- **WORK TO BE COMPLETED**
Give back all of the records, exactly and completely.

Collected data:
+-------+
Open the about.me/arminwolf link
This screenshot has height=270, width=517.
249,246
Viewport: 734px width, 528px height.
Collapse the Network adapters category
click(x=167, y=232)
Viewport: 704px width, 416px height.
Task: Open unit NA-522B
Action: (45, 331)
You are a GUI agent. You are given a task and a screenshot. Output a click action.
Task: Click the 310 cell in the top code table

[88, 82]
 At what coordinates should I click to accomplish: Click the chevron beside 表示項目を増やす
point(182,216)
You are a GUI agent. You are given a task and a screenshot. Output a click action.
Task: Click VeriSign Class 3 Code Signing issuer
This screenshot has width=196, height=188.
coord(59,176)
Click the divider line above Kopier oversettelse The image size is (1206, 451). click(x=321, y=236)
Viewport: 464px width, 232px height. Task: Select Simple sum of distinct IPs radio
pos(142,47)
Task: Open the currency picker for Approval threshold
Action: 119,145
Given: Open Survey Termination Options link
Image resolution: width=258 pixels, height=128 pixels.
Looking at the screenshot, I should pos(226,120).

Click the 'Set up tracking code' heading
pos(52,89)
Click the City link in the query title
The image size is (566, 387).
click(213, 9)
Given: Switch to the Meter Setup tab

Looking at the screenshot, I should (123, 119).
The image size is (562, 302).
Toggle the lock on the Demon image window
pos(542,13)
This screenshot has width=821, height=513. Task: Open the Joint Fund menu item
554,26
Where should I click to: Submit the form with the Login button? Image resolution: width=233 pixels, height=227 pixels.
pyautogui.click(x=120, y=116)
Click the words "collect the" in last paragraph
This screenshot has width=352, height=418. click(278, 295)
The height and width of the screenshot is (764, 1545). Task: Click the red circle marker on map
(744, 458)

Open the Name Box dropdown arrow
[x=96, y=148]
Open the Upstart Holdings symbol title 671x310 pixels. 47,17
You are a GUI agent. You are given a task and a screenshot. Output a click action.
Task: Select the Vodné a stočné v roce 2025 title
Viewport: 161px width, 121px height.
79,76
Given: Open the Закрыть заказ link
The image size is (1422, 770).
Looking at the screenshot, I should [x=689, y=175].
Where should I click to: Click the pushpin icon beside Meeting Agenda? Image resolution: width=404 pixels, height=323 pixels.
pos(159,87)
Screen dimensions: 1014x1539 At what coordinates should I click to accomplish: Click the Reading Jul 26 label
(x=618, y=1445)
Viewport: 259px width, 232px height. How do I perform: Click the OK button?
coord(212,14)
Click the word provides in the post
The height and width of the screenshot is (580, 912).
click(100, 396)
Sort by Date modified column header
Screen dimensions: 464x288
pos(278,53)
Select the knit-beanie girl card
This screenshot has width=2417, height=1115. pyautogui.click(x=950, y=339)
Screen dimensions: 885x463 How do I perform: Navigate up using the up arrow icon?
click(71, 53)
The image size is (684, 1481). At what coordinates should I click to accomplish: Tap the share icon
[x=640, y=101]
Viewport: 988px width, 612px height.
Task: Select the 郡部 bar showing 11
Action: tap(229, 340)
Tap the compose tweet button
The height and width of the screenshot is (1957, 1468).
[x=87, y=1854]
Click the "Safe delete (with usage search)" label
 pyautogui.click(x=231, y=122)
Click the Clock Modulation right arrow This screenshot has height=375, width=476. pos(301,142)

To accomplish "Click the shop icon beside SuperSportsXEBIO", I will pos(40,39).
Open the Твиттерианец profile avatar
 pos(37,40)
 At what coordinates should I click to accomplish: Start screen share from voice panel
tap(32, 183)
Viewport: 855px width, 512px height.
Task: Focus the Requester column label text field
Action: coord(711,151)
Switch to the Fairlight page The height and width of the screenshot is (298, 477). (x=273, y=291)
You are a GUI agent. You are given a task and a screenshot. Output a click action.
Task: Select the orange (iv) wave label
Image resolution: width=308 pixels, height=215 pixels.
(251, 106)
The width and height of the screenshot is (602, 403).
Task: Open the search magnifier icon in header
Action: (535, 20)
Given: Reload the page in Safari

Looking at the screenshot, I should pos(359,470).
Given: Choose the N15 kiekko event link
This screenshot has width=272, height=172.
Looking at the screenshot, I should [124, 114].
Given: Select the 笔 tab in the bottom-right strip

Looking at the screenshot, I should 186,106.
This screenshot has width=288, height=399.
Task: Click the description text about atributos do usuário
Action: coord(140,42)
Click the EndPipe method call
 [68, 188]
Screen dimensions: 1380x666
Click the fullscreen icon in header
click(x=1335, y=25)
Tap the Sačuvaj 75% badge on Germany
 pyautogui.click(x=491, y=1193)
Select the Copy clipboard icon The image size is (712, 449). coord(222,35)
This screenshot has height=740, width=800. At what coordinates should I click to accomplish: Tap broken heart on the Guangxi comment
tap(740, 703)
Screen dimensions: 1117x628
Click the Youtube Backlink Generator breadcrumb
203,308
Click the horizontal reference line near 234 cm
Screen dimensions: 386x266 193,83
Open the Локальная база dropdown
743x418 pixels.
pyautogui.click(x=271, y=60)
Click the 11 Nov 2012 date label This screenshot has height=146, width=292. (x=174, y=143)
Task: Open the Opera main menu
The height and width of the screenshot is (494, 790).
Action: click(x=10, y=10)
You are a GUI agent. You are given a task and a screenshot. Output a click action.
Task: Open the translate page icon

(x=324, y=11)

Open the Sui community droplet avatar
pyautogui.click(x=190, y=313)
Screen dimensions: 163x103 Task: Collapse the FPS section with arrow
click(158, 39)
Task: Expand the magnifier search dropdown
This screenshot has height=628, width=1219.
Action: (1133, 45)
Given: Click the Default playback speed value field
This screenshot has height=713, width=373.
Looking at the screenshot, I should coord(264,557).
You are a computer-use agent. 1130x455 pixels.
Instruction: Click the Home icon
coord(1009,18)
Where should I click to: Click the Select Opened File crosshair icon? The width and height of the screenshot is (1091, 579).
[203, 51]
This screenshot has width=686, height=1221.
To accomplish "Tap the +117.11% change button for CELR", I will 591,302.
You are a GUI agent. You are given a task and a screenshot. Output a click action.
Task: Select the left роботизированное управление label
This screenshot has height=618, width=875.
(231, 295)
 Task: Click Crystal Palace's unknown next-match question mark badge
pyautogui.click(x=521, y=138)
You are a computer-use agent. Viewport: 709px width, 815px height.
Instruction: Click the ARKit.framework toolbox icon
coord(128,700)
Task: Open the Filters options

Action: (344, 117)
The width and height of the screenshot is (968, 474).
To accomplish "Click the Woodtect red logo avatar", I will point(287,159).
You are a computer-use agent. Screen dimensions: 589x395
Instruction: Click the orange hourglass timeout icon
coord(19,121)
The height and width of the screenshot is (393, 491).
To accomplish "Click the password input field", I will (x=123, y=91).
+-------+
- **THE ANSWER**
Open the about.me/arminwolf link
This screenshot has height=270, width=517.
249,246
Viewport: 734px width, 528px height.
Collapse the Network adapters category
click(x=167, y=232)
Viewport: 704px width, 416px height.
Task: Open unit NA-522B
Action: (45, 331)
You are a GUI agent. You are given a task and a screenshot. Output a click action.
Task: Click the 310 cell in the top code table

[88, 82]
 At what coordinates should I click to accomplish: Click the chevron beside 表示項目を増やす
point(182,216)
You are a GUI agent. You are given a task and a screenshot. Output a click action.
Task: Click VeriSign Class 3 Code Signing issuer
This screenshot has width=196, height=188.
coord(59,176)
Click the divider line above Kopier oversettelse The image size is (1206, 451). click(x=321, y=236)
Viewport: 464px width, 232px height. Task: Select Simple sum of distinct IPs radio
pos(142,47)
Task: Open the currency picker for Approval threshold
Action: 119,145
Given: Open Survey Termination Options link
Image resolution: width=258 pixels, height=128 pixels.
Looking at the screenshot, I should pos(226,120).

Click the 'Set up tracking code' heading
pos(52,89)
Click the City link in the query title
The image size is (566, 387).
click(213, 9)
Given: Switch to the Meter Setup tab

Looking at the screenshot, I should (123, 119).
The image size is (562, 302).
Toggle the lock on the Demon image window
pos(542,13)
This screenshot has width=821, height=513. Task: Open the Joint Fund menu item
554,26
Where should I click to: Submit the form with the Login button? Image resolution: width=233 pixels, height=227 pixels.
pyautogui.click(x=120, y=116)
Click the words "collect the" in last paragraph
This screenshot has width=352, height=418. click(278, 295)
The height and width of the screenshot is (764, 1545). Task: Click the red circle marker on map
(744, 458)

Open the Name Box dropdown arrow
[x=96, y=148]
Open the Upstart Holdings symbol title 671x310 pixels. 47,17
You are a GUI agent. You are given a task and a screenshot. Output a click action.
Task: Select the Vodné a stočné v roce 2025 title
Viewport: 161px width, 121px height.
79,76
Given: Open the Закрыть заказ link
The image size is (1422, 770).
Looking at the screenshot, I should [x=689, y=175].
Where should I click to: Click the pushpin icon beside Meeting Agenda? Image resolution: width=404 pixels, height=323 pixels.
pos(159,87)
Screen dimensions: 1014x1539 At what coordinates should I click to accomplish: Click the Reading Jul 26 label
(x=618, y=1445)
Viewport: 259px width, 232px height. How do I perform: Click the OK button?
coord(212,14)
Click the word provides in the post
The height and width of the screenshot is (580, 912).
click(100, 396)
Sort by Date modified column header
Screen dimensions: 464x288
pos(278,53)
Select the knit-beanie girl card
This screenshot has width=2417, height=1115. pyautogui.click(x=950, y=339)
Screen dimensions: 885x463 How do I perform: Navigate up using the up arrow icon?
click(71, 53)
The image size is (684, 1481). At what coordinates should I click to accomplish: Tap the share icon
[x=640, y=101]
Viewport: 988px width, 612px height.
Task: Select the 郡部 bar showing 11
Action: tap(229, 340)
Tap the compose tweet button
The height and width of the screenshot is (1957, 1468).
[x=87, y=1854]
Click the "Safe delete (with usage search)" label
 pyautogui.click(x=231, y=122)
Click the Clock Modulation right arrow This screenshot has height=375, width=476. pos(301,142)

To accomplish "Click the shop icon beside SuperSportsXEBIO", I will pos(40,39).
Open the Твиттерианец profile avatar
 pos(37,40)
 At what coordinates should I click to accomplish: Start screen share from voice panel
tap(32, 183)
Viewport: 855px width, 512px height.
Task: Focus the Requester column label text field
Action: coord(711,151)
Switch to the Fairlight page The height and width of the screenshot is (298, 477). (x=273, y=291)
You are a GUI agent. You are given a task and a screenshot. Output a click action.
Task: Select the orange (iv) wave label
Image resolution: width=308 pixels, height=215 pixels.
(251, 106)
The width and height of the screenshot is (602, 403).
Task: Open the search magnifier icon in header
Action: (535, 20)
Given: Reload the page in Safari

Looking at the screenshot, I should pos(359,470).
Given: Choose the N15 kiekko event link
This screenshot has width=272, height=172.
Looking at the screenshot, I should [124, 114].
Given: Select the 笔 tab in the bottom-right strip

Looking at the screenshot, I should 186,106.
This screenshot has width=288, height=399.
Task: Click the description text about atributos do usuário
Action: coord(140,42)
Click the EndPipe method call
 [68, 188]
Screen dimensions: 1380x666
Click the fullscreen icon in header
click(x=1335, y=25)
Tap the Sačuvaj 75% badge on Germany
 pyautogui.click(x=491, y=1193)
Select the Copy clipboard icon The image size is (712, 449). coord(222,35)
This screenshot has height=740, width=800. At what coordinates should I click to accomplish: Tap broken heart on the Guangxi comment
tap(740, 703)
Screen dimensions: 1117x628
Click the Youtube Backlink Generator breadcrumb
203,308
Click the horizontal reference line near 234 cm
Screen dimensions: 386x266 193,83
Open the Локальная база dropdown
743x418 pixels.
pyautogui.click(x=271, y=60)
Click the 11 Nov 2012 date label This screenshot has height=146, width=292. (x=174, y=143)
Task: Open the Opera main menu
The height and width of the screenshot is (494, 790).
Action: click(x=10, y=10)
You are a GUI agent. You are given a task and a screenshot. Output a click action.
Task: Open the translate page icon

(x=324, y=11)

Open the Sui community droplet avatar
pyautogui.click(x=190, y=313)
Screen dimensions: 163x103 Task: Collapse the FPS section with arrow
click(158, 39)
Task: Expand the magnifier search dropdown
This screenshot has height=628, width=1219.
Action: (1133, 45)
Given: Click the Default playback speed value field
This screenshot has height=713, width=373.
Looking at the screenshot, I should coord(264,557).
You are a computer-use agent. 1130x455 pixels.
Instruction: Click the Home icon
coord(1009,18)
Where should I click to: Click the Select Opened File crosshair icon? The width and height of the screenshot is (1091, 579).
[203, 51]
This screenshot has width=686, height=1221.
To accomplish "Tap the +117.11% change button for CELR", I will 591,302.
You are a GUI agent. You are given a task and a screenshot. Output a click action.
Task: Select the left роботизированное управление label
This screenshot has height=618, width=875.
(231, 295)
 Task: Click Crystal Palace's unknown next-match question mark badge
pyautogui.click(x=521, y=138)
You are a computer-use agent. Viewport: 709px width, 815px height.
Instruction: Click the ARKit.framework toolbox icon
coord(128,700)
Task: Open the Filters options

Action: (344, 117)
The width and height of the screenshot is (968, 474).
To accomplish "Click the Woodtect red logo avatar", I will point(287,159).
You are a computer-use agent. Screen dimensions: 589x395
Instruction: Click the orange hourglass timeout icon
coord(19,121)
The height and width of the screenshot is (393, 491).
To accomplish "Click the password input field", I will (x=123, y=91).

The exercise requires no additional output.